Этим призывом партия открыто высказалась против конкретного эстетического направления. Однако процесс развивался уже давно. Как мы знаем, критика футуризма началась в период, когда Гражданская война близилась к концу, и политическое руководство смогло посвятить больше времени и внимания культурной политике. Самым ярким выражением отрицательного отношения к футуризму была реакция Ленина на “150 000 000”. Как только поэма вышла из печати, Маяковский послал ее вождю “с комфутским приветом”. Помимо Маяковского, посвящение подписали Лили, Осип и еще несколько футуристов. Ленин пришел в ярость, направив ее на Луначарского:
Как не стыдно голосовать за издание “150.000.000” Маяковского в 5.000 экз.
Вздор, глупо, махровая глупость и претенциозность.
По-моему, печатать такие вещи лишь 1 из 10 и не более 1500 экз. для библиотек и чудаков.
А Луначарского сечь за футуризм.
Ответ Луначарского отражал противоречивость его позиции: “Мне эта вещь не очень-то нравится, но <…> при чтении самим автором вещь имела явный успех, притом и у рабочих”. Ленина это не удовлетворило, и, чтобы удостовериться, что ошибка не повторится, он написал заведующему Госиздатом, что “это надо пресечь”: “Условимся, что не больше 2-х раз в год печатать этих футуристов и не более 1500 экз. <…> Нельзя ли найти надежных анти-футуристов”.
Книга “150 000 000”: “Товарищу Владимиру Ильичу с комфутским приветом” – от Маяковского и его соратников.
Высказывание Ленина было обнародовано лишь в 1957 году, но для современников оно не было тайной. Во время судебного разбирательства по поводу “Мистерии-буфф” один из свидетелей обвинения настаивал на том, что именно отзыв Ленина о поэме “150 000 000” стал причиной отказа печатать пьесу; отрицательное отношение Ленина, так же как и статья о “маяковщине”, упоминались и в берлинской русской газете осенью 1921 года. К этому времени мнение Ленина стало уже мнением партии.
“Партия, как таковая, коммунистическая партия, – писал Луначарский, – относится враждебно не только к прежним произведениям Маяковского, но и к тем, в которых он выступает трубачом коммунизма”. Последняя фраза отражала устную реакцию Ленина на “150 000 000”: “Это очень интересная литература, это особый вид коммунизма. Это хулиганский коммунизм”.
Дальневосточный футуризм
Маяковский испытывал и возмущение и отчаяние.
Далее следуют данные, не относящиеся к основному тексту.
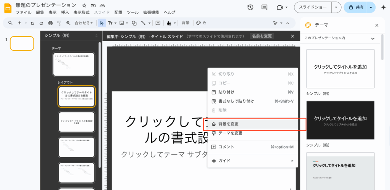Open the comments history icon
The image size is (390, 190).
[x=264, y=7]
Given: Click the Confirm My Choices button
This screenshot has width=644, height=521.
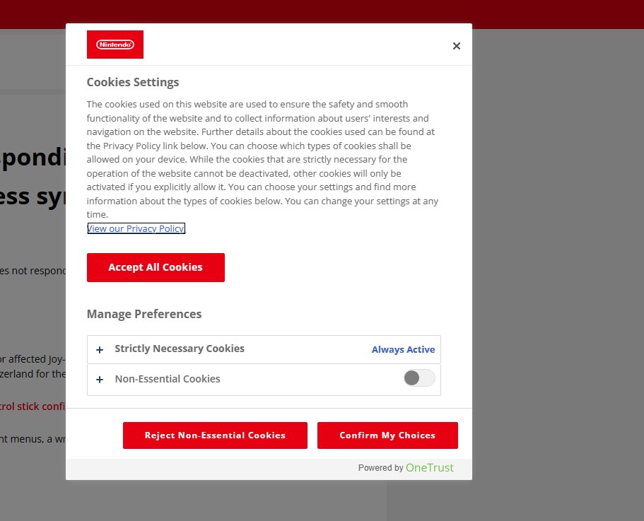Looking at the screenshot, I should click(387, 435).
Отдавая свой талант революции, он наталкивался на активное сопротивление со стороны высшего партийного руководства. По идеологическим соображениям он хотел печататься в Госиздате, но приходилось искать другие возможности. Когда в мае 1920 года Якобсон уезжал в Прагу, Маяковский дал ему с собой рукопись поэмы “150 000 000”, чтобы тот попытался опубликовать ее по-русски в Чехословакии. Кроме того, он предпринял некоторые шаги в организационном плане. В ответ на партийный декрет “О пролеткультах”, объявивший в декабре 1920 года футуризм “нелепым” и “извращенным”, Маяковский, Осип, Лили и еще несколько человек создали в январе 1921-го второй Комфут. Однако единственным последствием этой инициативы было то, что отныне футуристов стали называть комфутами.
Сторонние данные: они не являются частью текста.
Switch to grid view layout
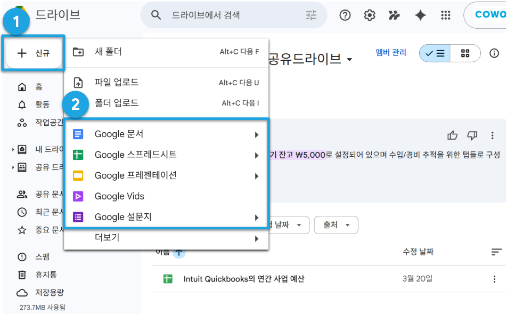507x314 pixels. coord(465,53)
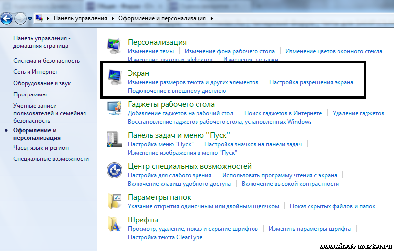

Маяковский не мог спокойно наблюдать, как по отношению к нему в Москве растет враждебность. “Хождения по мукам в течение трех лет” – то есть с 1918 года – ему “страшно надоели”, и в марте он связался с читинской группой футуристов “Творчество”. Чита была столицей так называемой Дальневосточной республики, созданной в апреле 1920 года вернувшимся из США после пятнадцатилетней эмиграции Александром Краснощековым и вскоре признанной правительством в Москве. Занимавшая почти всю Восточную Сибирь Дальневосточная республика должна была служить нейтральной буферной зоной между Красной армией и антибольшевистскими японскими вооруженными силами, оккупировавшими Владивосток и другие части русского тихоокеанского побережья. У республики была собственная конституция и буржуазно-демократическая форма правления. Республикой руководил новоиспеченный большевик Краснощеков, но в состав правительства входили представители аграрной партии, эсеры и меньшевики. А ближайшим соратником Краснощекова был выдающийся анархо-синдикалист Владимир (Билл) Шатов, который тоже провел десять лет в Штатах как политический эмигрант и теперь занимал стратегический пост министра военных дел и транспорта. В Дальневосточной республике царила полная свобода слова и печати.
Александр Краснощеков обращается к народу с товарного вагона после взятия Читы войсками Красной армии 1 ноября 1920 г.